_What the task requires_
Please return the lines below verbatim, beginning at the one that has "Open the www.sgn.at website link" and stopping after the one that has "Task: Open the Driving", and add no other lines.

_Given data_
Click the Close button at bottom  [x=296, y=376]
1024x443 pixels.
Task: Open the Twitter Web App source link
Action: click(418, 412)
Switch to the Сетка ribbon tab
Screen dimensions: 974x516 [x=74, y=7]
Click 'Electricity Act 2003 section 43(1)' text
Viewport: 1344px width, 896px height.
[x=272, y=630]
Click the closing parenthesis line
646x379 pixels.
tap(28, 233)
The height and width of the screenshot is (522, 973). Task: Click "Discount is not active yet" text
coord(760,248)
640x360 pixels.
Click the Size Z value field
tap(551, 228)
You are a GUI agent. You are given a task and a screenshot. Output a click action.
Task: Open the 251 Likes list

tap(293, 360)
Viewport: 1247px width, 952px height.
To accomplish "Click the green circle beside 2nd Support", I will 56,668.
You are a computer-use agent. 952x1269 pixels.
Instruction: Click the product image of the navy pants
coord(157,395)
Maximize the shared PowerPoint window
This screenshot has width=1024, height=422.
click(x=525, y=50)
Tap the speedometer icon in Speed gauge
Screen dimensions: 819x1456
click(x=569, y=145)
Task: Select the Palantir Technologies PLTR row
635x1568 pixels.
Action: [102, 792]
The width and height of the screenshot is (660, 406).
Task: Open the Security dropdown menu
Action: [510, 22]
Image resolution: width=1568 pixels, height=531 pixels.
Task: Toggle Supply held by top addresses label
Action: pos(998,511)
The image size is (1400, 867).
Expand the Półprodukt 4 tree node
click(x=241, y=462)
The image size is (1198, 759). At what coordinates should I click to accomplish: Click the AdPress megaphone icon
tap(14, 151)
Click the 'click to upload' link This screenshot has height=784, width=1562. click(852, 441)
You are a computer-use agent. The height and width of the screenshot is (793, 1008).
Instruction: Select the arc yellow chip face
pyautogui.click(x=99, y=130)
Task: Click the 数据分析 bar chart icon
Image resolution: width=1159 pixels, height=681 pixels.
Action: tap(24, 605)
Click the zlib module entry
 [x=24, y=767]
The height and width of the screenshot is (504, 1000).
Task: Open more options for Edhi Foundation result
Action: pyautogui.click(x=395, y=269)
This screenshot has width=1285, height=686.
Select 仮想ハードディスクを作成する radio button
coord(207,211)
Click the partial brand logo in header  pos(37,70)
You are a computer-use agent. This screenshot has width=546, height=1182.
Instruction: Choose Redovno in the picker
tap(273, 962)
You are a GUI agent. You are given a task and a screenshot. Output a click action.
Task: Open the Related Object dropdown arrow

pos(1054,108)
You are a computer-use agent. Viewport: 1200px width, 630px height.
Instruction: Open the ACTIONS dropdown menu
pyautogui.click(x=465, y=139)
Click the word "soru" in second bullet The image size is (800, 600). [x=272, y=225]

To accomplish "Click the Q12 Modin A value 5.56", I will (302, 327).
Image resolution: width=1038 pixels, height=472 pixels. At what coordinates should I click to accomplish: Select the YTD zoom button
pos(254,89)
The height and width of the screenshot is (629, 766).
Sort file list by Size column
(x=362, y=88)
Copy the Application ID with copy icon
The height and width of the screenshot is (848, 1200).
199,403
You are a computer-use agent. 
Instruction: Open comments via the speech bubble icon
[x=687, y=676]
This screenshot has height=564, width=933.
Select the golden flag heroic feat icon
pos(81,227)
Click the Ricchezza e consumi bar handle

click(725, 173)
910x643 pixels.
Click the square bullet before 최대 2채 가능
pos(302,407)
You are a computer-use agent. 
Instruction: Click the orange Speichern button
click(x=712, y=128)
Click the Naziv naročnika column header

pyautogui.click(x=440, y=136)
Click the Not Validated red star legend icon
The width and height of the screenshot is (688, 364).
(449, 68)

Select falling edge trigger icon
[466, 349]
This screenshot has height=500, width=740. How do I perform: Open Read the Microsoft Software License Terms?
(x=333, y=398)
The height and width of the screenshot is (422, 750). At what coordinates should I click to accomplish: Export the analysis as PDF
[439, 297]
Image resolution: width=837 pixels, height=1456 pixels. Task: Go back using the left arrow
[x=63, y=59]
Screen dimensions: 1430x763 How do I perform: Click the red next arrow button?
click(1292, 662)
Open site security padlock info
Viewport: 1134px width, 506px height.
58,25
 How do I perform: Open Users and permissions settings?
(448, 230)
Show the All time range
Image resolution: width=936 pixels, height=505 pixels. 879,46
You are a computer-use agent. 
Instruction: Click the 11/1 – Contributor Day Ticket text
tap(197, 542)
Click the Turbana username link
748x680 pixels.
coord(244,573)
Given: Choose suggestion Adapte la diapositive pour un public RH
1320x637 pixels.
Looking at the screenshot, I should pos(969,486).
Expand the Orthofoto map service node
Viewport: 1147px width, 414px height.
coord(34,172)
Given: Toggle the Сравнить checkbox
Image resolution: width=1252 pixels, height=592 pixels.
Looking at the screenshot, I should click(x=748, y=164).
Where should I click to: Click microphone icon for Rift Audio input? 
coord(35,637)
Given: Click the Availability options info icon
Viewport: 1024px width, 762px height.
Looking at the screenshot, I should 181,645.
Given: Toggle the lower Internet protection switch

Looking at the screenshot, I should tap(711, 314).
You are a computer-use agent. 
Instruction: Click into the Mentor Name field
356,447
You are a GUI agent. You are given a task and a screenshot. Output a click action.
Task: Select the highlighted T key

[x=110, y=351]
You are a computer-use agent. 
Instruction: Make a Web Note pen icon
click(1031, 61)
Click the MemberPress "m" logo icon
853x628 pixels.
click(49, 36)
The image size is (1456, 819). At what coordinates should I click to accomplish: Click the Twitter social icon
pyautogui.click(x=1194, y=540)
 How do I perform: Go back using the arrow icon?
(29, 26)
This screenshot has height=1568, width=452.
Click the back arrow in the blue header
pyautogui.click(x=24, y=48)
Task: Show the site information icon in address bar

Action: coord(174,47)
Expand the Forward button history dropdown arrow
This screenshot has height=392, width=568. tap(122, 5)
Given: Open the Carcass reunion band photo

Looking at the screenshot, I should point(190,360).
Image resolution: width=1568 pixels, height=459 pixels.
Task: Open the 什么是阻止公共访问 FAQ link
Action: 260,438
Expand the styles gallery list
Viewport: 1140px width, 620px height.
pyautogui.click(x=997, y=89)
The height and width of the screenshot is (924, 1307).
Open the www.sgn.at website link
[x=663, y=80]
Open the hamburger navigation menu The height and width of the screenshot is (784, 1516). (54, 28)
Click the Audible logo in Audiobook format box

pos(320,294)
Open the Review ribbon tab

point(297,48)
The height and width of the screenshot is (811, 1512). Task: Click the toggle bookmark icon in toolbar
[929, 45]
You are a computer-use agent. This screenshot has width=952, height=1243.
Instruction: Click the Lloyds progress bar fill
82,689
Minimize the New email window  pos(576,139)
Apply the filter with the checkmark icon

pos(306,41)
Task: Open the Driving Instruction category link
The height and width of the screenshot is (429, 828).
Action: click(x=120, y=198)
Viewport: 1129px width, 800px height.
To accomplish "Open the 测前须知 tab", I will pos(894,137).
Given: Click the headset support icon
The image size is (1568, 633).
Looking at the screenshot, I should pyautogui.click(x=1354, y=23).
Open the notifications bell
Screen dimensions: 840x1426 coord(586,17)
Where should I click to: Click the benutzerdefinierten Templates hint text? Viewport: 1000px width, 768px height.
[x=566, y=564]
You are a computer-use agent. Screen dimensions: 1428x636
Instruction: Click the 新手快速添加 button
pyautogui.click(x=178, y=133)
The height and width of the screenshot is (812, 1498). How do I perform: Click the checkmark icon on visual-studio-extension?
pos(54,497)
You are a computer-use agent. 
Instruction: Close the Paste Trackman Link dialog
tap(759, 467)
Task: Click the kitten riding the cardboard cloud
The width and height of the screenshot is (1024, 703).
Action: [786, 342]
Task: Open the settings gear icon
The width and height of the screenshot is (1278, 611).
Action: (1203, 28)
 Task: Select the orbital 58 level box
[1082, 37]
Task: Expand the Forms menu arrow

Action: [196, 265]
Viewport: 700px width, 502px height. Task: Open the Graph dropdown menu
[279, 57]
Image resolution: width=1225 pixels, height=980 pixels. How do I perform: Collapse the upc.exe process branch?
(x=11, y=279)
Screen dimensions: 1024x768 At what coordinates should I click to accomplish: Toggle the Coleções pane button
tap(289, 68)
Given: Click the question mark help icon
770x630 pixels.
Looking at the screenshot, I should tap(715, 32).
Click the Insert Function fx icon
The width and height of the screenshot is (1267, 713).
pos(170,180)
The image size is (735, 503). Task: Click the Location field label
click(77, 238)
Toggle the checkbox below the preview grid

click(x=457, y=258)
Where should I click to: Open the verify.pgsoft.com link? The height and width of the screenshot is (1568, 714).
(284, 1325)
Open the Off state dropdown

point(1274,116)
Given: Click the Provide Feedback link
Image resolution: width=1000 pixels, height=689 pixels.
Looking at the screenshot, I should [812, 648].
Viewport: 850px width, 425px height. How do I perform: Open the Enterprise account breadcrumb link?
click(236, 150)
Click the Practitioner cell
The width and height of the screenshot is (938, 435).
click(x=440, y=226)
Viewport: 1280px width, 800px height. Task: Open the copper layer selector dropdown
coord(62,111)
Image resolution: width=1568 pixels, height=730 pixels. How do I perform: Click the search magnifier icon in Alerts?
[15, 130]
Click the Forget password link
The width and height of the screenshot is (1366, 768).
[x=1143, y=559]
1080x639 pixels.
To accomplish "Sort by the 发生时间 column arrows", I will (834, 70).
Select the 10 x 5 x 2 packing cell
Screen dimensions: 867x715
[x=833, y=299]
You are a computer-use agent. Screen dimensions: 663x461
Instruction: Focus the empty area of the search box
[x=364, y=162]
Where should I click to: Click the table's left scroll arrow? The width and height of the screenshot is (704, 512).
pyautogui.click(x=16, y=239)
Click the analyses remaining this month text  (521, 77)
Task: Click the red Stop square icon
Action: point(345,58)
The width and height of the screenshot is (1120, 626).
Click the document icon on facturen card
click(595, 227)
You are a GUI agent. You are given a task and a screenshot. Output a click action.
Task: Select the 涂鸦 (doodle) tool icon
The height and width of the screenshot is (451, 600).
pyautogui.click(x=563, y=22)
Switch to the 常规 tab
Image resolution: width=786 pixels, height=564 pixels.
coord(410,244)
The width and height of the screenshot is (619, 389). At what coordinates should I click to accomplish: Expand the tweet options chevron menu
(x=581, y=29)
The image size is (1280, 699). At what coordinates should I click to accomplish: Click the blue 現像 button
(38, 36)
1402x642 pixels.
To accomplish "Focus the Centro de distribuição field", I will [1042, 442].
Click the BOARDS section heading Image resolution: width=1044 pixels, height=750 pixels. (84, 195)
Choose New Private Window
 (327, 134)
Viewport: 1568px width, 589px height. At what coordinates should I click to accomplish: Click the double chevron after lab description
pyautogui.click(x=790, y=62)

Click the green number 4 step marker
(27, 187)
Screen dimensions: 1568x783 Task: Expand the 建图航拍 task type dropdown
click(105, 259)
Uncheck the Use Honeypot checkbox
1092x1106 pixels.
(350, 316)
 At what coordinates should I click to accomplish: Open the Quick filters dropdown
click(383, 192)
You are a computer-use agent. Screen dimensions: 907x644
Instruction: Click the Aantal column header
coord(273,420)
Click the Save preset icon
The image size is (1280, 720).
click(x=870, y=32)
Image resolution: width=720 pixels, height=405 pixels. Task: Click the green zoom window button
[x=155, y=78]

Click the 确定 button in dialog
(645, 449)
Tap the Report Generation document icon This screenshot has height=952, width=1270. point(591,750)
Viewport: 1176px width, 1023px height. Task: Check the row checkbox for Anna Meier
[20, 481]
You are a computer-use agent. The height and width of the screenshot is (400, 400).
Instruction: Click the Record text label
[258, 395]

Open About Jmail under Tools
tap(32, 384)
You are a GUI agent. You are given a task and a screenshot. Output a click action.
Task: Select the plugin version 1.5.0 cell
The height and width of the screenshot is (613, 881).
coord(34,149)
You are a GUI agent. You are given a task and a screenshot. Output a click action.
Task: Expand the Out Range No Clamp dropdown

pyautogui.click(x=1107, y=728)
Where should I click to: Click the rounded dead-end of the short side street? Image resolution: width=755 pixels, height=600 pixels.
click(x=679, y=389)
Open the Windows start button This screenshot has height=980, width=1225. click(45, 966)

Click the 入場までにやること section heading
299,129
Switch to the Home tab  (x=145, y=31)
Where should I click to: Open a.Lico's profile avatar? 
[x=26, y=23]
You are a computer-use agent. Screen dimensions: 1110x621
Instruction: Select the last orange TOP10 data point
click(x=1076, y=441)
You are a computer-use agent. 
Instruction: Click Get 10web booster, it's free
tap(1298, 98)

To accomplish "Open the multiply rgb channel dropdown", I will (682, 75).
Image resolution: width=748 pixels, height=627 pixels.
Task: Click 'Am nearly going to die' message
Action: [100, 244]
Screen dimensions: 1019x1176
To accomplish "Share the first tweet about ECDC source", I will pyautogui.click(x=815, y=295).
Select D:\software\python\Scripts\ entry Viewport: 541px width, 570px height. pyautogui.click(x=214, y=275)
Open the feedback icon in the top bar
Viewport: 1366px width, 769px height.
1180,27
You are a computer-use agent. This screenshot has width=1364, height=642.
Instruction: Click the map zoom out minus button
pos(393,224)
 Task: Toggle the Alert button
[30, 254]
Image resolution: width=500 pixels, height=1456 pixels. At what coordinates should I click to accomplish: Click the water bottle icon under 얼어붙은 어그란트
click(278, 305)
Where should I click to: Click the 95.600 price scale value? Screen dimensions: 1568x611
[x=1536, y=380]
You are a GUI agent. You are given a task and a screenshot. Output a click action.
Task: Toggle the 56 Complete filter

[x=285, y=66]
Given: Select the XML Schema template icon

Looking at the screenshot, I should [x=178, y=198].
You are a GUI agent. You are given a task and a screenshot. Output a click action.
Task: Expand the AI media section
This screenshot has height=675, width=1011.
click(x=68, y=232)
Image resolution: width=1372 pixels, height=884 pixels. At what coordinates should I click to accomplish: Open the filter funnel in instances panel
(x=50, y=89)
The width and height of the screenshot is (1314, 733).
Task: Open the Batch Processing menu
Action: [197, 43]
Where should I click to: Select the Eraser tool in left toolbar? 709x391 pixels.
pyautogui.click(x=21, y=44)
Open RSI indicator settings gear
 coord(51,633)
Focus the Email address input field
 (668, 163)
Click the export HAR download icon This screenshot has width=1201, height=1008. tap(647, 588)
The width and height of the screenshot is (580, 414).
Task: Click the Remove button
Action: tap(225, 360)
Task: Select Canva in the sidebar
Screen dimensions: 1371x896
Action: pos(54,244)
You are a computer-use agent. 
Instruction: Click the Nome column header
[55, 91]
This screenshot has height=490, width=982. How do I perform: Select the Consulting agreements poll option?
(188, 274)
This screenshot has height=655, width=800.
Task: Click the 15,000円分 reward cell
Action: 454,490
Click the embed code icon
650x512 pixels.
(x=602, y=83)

_Exercise result_
Open the www.sgn.at website link
[x=663, y=80]
Open the hamburger navigation menu The height and width of the screenshot is (784, 1516). (54, 28)
Click the Audible logo in Audiobook format box

pos(320,294)
Open the Review ribbon tab

point(297,48)
The height and width of the screenshot is (811, 1512). Task: Click the toggle bookmark icon in toolbar
[929, 45]
You are a computer-use agent. This screenshot has width=952, height=1243.
Instruction: Click the Lloyds progress bar fill
82,689
Minimize the New email window  pos(576,139)
Apply the filter with the checkmark icon

pos(306,41)
Task: Open the Driving Instruction category link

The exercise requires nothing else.